La dernière cène

Louis Danvers
Louis Danvers Journaliste cinéma

Ses films étaient attendus avec appétit, gourmandise. Claude Chabrol, le cinéaste gastronome, a quitté la table, mais son ouvre, souvent corrosive, n’a pas fini de nous réjouir.

J’espère que quand je serai mort, on ne le croira pas !  » Malgré cette boutade, Claude Chabrol est bien parti, et déjà regretté. Nous avions pris l’habitude de le retrouver tous les ans ou presque pour un nouveau rendez-vous qu’on devinait réjouissant. Certes, dans les années 2000, il n’avait tourné  » que  » six films, après en avoir sorti neuf dans les années 1990, huit dans les années 1980, quatorze dans les années 1970, et… dix-sept dans les années 1960 ! Une bonne cinquantaine de titres au total (en comptant quelques sketches pour des films collectifs), pour une carrière débutée à la toute fin des années 1950, à l’aube de la Nouvelle Vague. Du Beau Serge (1959) à Bellamy (2009), un demi-siècle de création, de complicité avec des comédiens devenus pour la plupart des amis, avec un public, aussi, qui aimait déguster un Chabrol comme on savoure un bon vin. Le breuvage avait toujours du corps, des tanins parfois forts car l’homme savait oser, être grinçant. Et souvent une belle longueur en bouche, une persistance qui accompagnait le spectateur bien au-delà du générique final.

C’est grâce à… un héritage que le jeune critique des Cahiers du Cinéma put financer lui-même son premier long- métrage. Le Beau Serge inaugura la Nouvelle Vague, les collègues et copains de Chabrol, François Truffaut et Jean-Luc Godard, le suivant de très peu avec Les 400 coups et A bout de souffle. Aux Cahiers, celui qui avait fait des études de droit avant de se passionner pour le 7e art aimait écrire sur les films d’Alfred Hitchcock (1). Cette admiration, doublée par celle qu’il vouait aux romans de Simenon, allait progressivement l’amener à travailler le genre du polar réaliste. Un cadre lui permettant aussi, par la voie criminelle, de dévoiler certains vilains secrets d’une bourgeoisie de province qu’il ne cesserait de  » croquer  » avec une ironie, une gourmandise, très communicatives.

Toutes ces femmes

Michel Bouquet, Jean Yanne, et Stéphane Audran (qui fut son épouse) sont les interprètes principaux de la première grande époque chabrolienne, celle de La Femme infidèle, du Boucher, de Que la bêtemeure et des Noces rouges.
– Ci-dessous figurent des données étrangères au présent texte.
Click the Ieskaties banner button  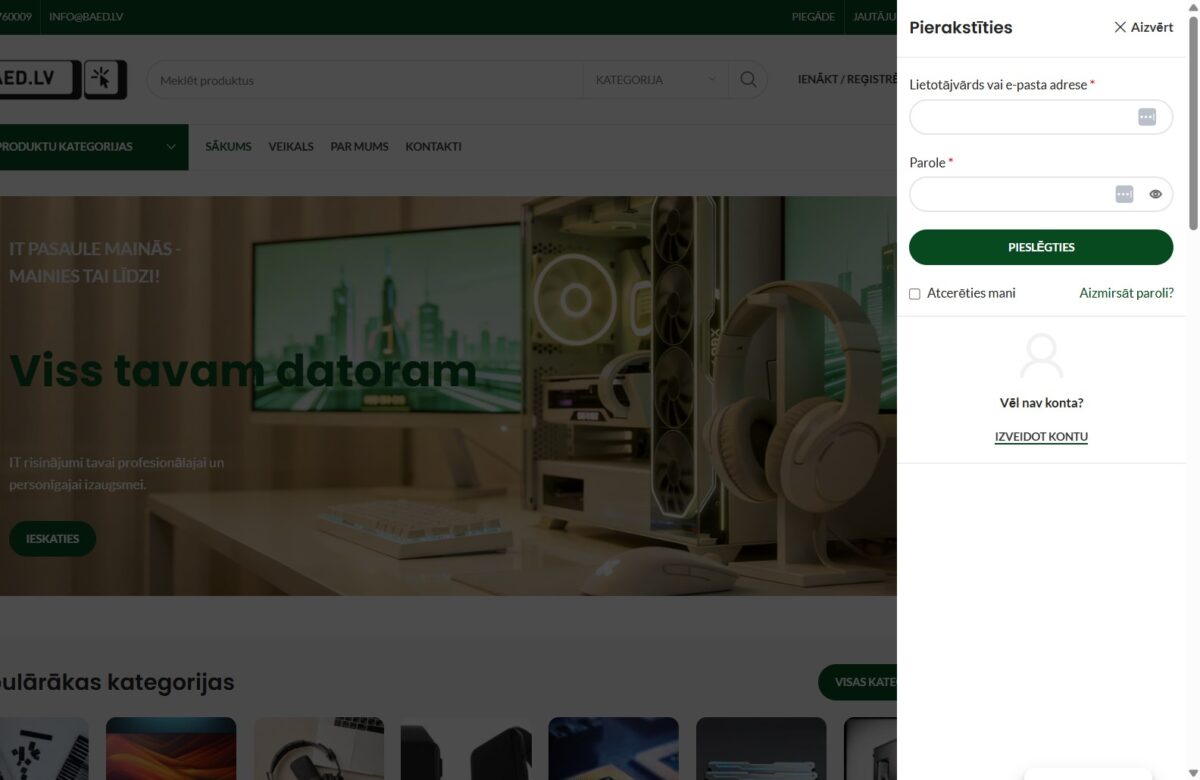point(52,538)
Isabelle Huppert devait ensuite être celle de la ligne féministe et subversive du cinéaste, de Violette Nozière en 1978 à L’Ivresse du pouvoir en 2006. Sept films au total, dont les très remarquables Une affaire de femmes, Madame Bovary et La Cérémonie. Chabrol trouvait les femmes  » bien plus intéressantes  » que les hommes, et il sut mieux qu’aucun autre réalisateur français célébrer leur talent à défier un ordre essentiellement masculin. Betty avec Marie Trintignant étant un autre et bouleversant exemple, en même temps que la meilleure adaptation d’un roman de Simenon.
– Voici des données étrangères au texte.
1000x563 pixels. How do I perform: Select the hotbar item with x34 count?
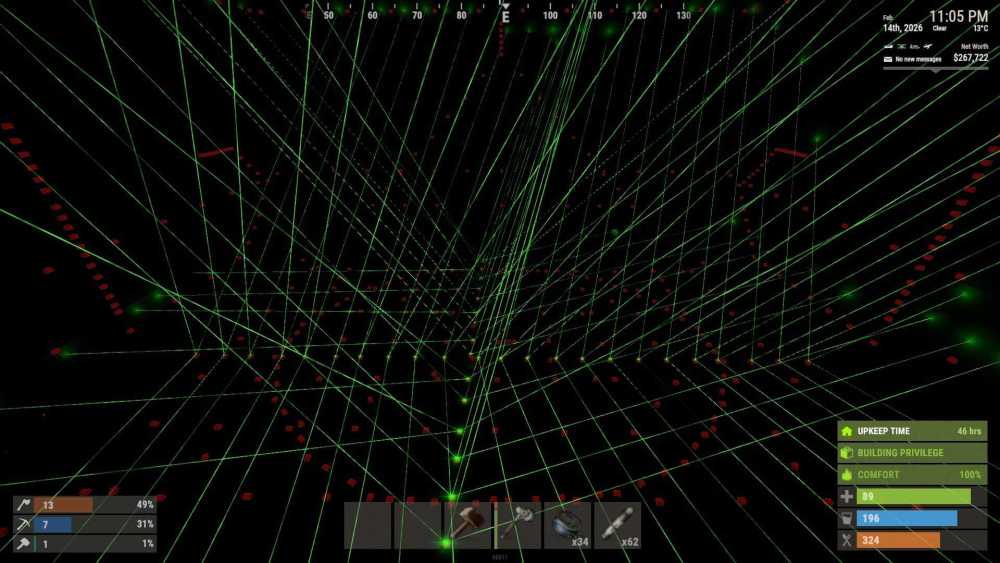pyautogui.click(x=568, y=525)
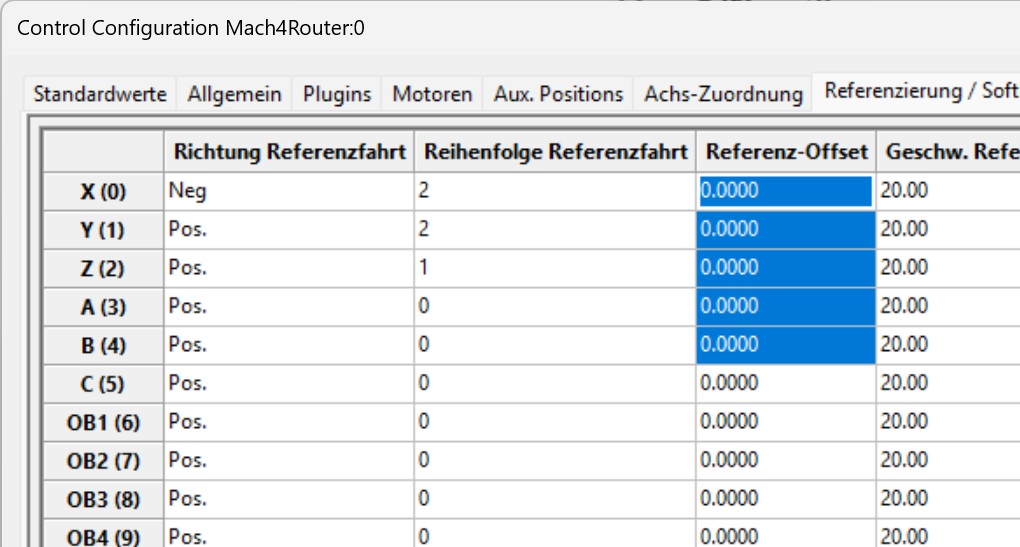This screenshot has width=1020, height=547.
Task: Open the Standardwerte tab
Action: (100, 94)
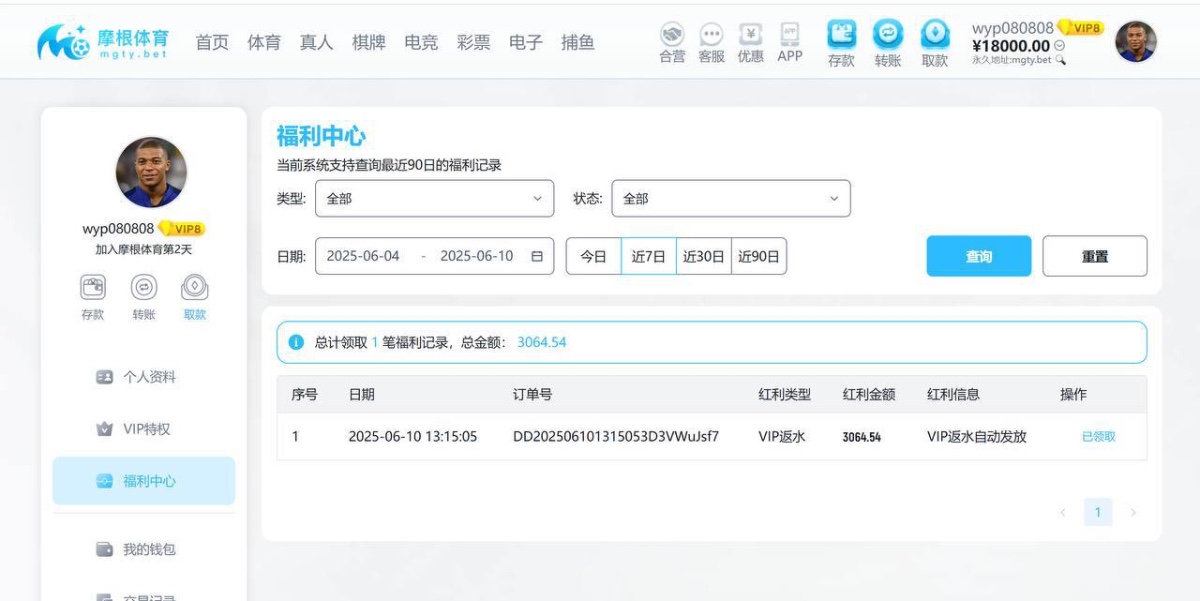Open the 类型 filter dropdown

click(434, 198)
Claude Chabrol aimait la bonne chère, au point parfois de décider d’une région de tournage en fonction des tables accessibles ! Mais quand il filmait, c’était le plus souvent avec l’ambition  » qu’il n’y ait pas de gras « , que son style soit sec, dénué de déchets narratifs et sentimentaux. Une qualité qui permet aux meilleures de ses £uvres de vieillir avec grâce, comme il sut le faire lui-même.

(1) Il lui consacra un bouquin épatant, en 1957, avec un autre critique bientôt cinéaste, Eric Rohmer.